The voice of our clinicians: the use of technologies in the treatment and management of MS and ALS
Prof. Mamede de Carvalho, Instituto De Medicina Molecular João Lobo Antunes (PT) - Unit Leader, MCarvalho Unit and Prof. Roberto Bergamaschi, IRCCS Mondino Foundation Pavia (IT), Director of the Multiple Sclerosis Research Centre.
Two of the project’s clinicians, Mamede de Carvalho for Amyotrophic Lateral Sclerosis (ALS) and Roberto Bergamaschi for Multiple Sclerosis (MS), have been interviewed to have their vision on the use of digital tools for the treatment and management of MS and ALS patients and to know more about their previous experiences in using technologies in clinical practice.
> Do you have experience in using mobile apps. (like Cleo, Emilyn, Lumosity, BelongMS...) or other digital/software tools for remote tracking/monitoring the patients and management/treatment of ALS ?

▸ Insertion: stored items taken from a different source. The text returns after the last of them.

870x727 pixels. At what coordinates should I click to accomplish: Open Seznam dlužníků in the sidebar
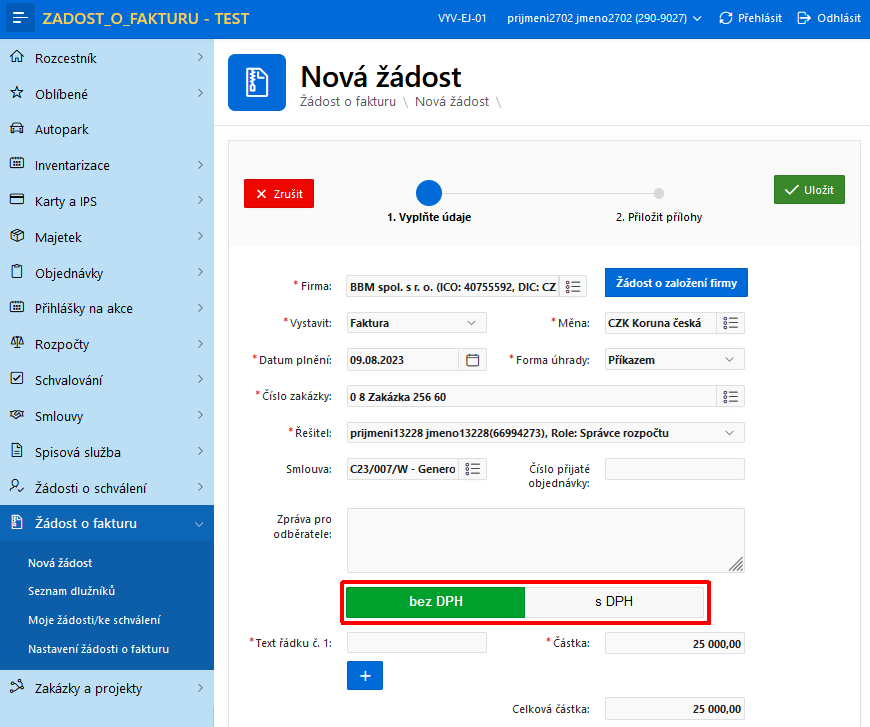(72, 591)
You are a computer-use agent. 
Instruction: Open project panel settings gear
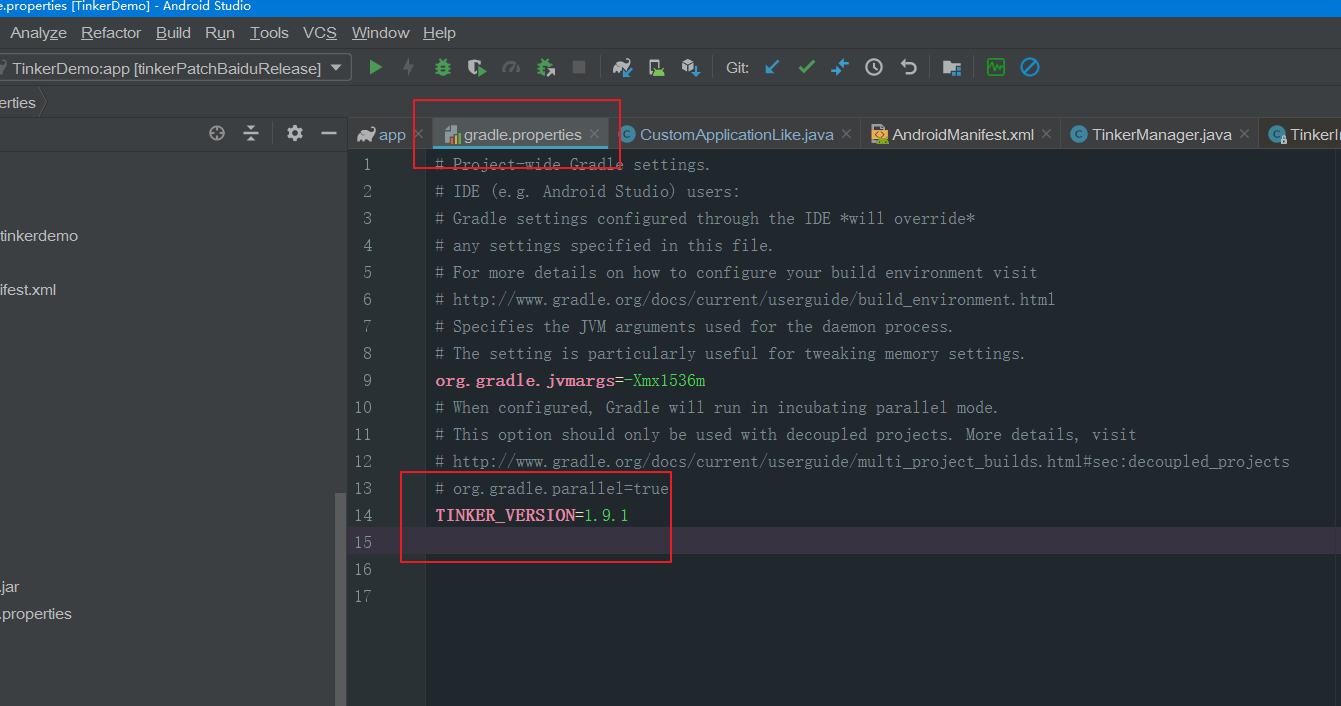click(294, 133)
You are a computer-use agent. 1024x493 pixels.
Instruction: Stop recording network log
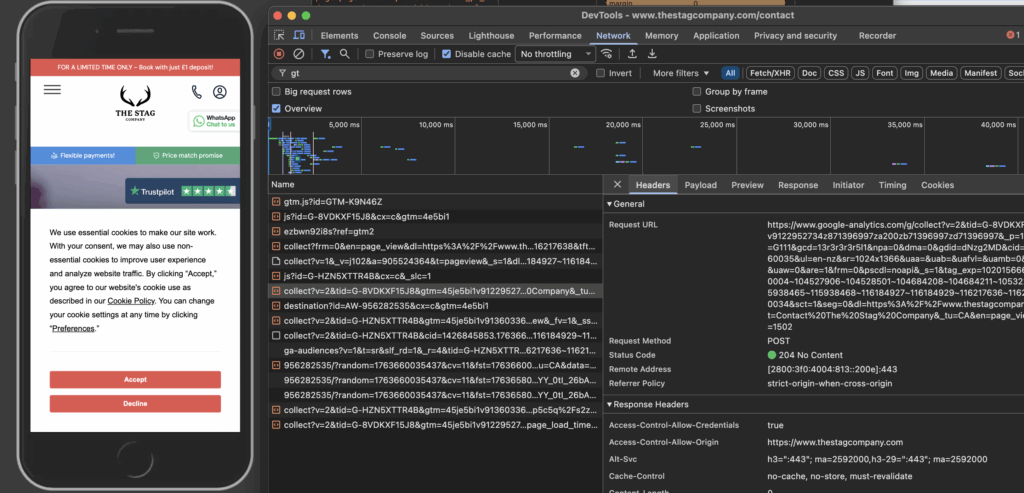pos(279,54)
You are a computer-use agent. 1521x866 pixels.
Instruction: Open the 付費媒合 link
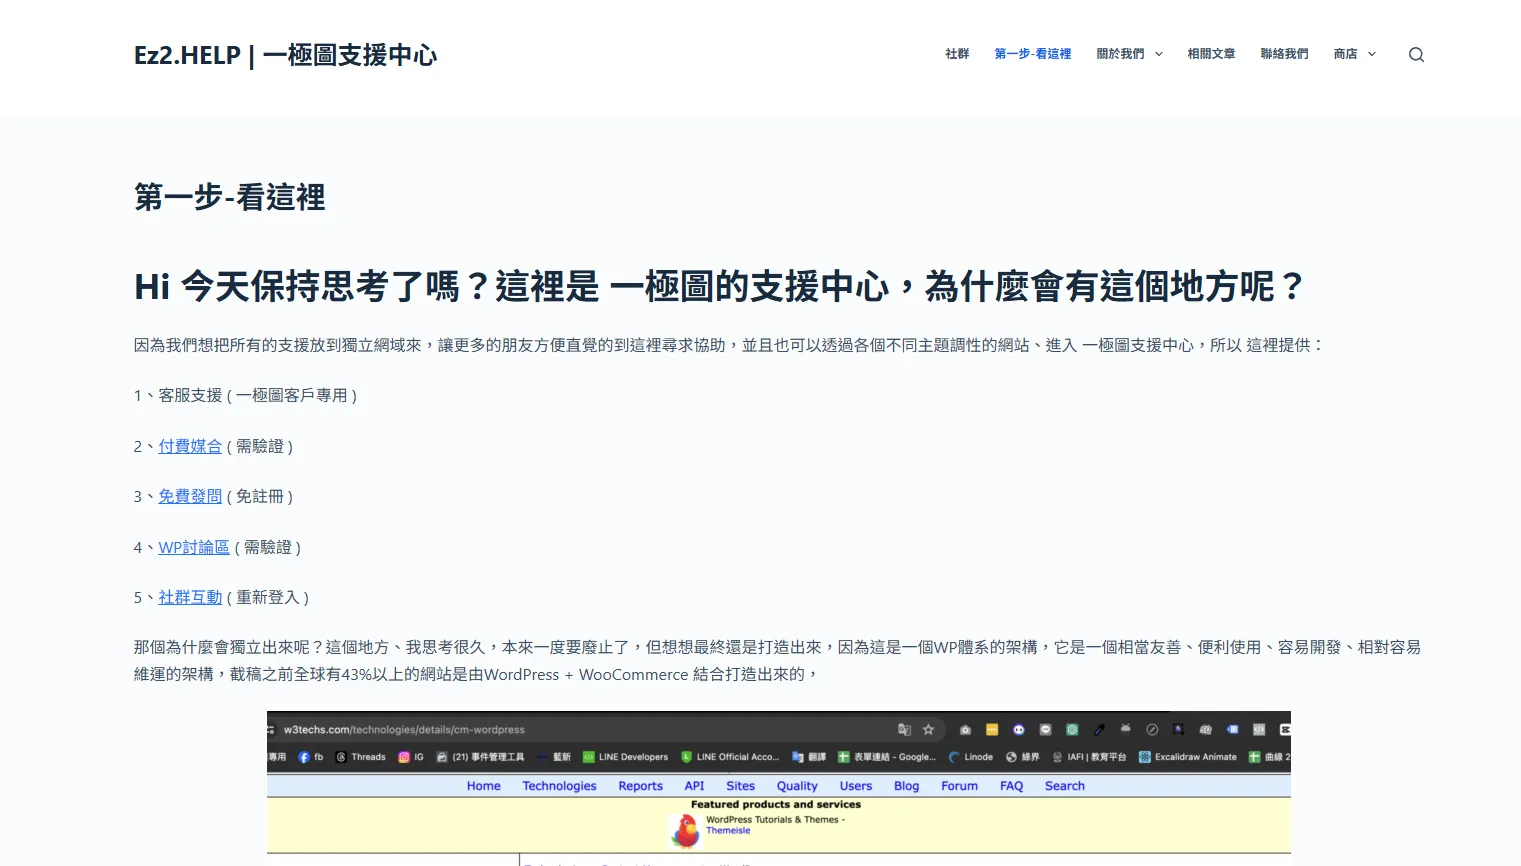tap(190, 446)
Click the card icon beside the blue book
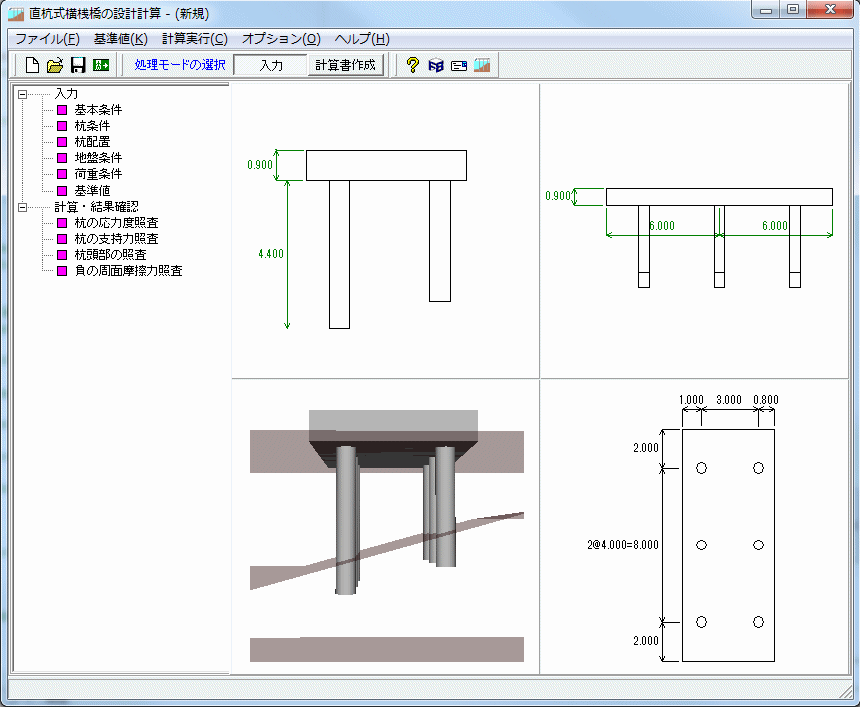 click(459, 66)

Mamede: No. We do not have experience in using apps for monitoring patients and supporting clinical decisions. Indeed, this step would require permission by the National Drug Agency (INFARMED), which has the legal role of approving apps and devices for clinical use. Certainly, we have approached this issue in exploratory studies in the past but not yet in an implementation phase.
Roberto: We don’t have a particularly extensive experience on MS-applied devices/tools. Moreover, the few that we have experienced were either too coarse or difficult for the patient to use. Precisely for this reason, the development of agile and reliable devices within the BRAINTEASER project would be desirable.
> What crucial features do you think the existing apps and tools are missing that would eventually lead to wider adoption in practice ?
Mamede: Apps and devices should be appropriate for routine use (feasibility), for example low cost, simple for most patients (user-friendly) and well-tolerated. Moreover, they should be easy to find and replace in case of damage (availability). Finally, apps and devices should provide results that are clinically relevant, providing information determining different clinical actions to improve patient's condition.
Roberto: The few app/devices that we had the opportunity to test did not include measures sensitive and specific enough to guarantee a complete assessment of the patients' situations. Moreover, some of them were designed in such a way that the presence of daily reminders for patients to perform specific activities were interfering too much with their daily life, and as such they were more detrimental than useful.
> Do you have experience in using wearable sensing devices (wristbands, smartwatches...) in remote patient monitoring and tracking ALS disease progression and vital parameters?
Mamede: Yes. ALS patients on respiratory care or requiring respiratory evaluation, frequently use at their home specific sensors to monitor ventilatory function, in particular oximetry and, sometimes, capnography to measure blood CO2 saturation. This data is transmitted to their medical doctors dealing with respiratory problems. However, this information is unidirectional and it measures only one vital parameter.
Roberto: No, we don’t. We actually believe that the use of wearable sensing devices is of potential great interest as it allows the clinicians a longitudinal monitoring of multidimensional variables in a continuous way, while minimising the risk of data loss. They are simply not integrated in the clinical practice yet, but we think that they will represent a valid tool that, integrated with the existing more traditional approaches, will improve clinical care and patients’ quality of life.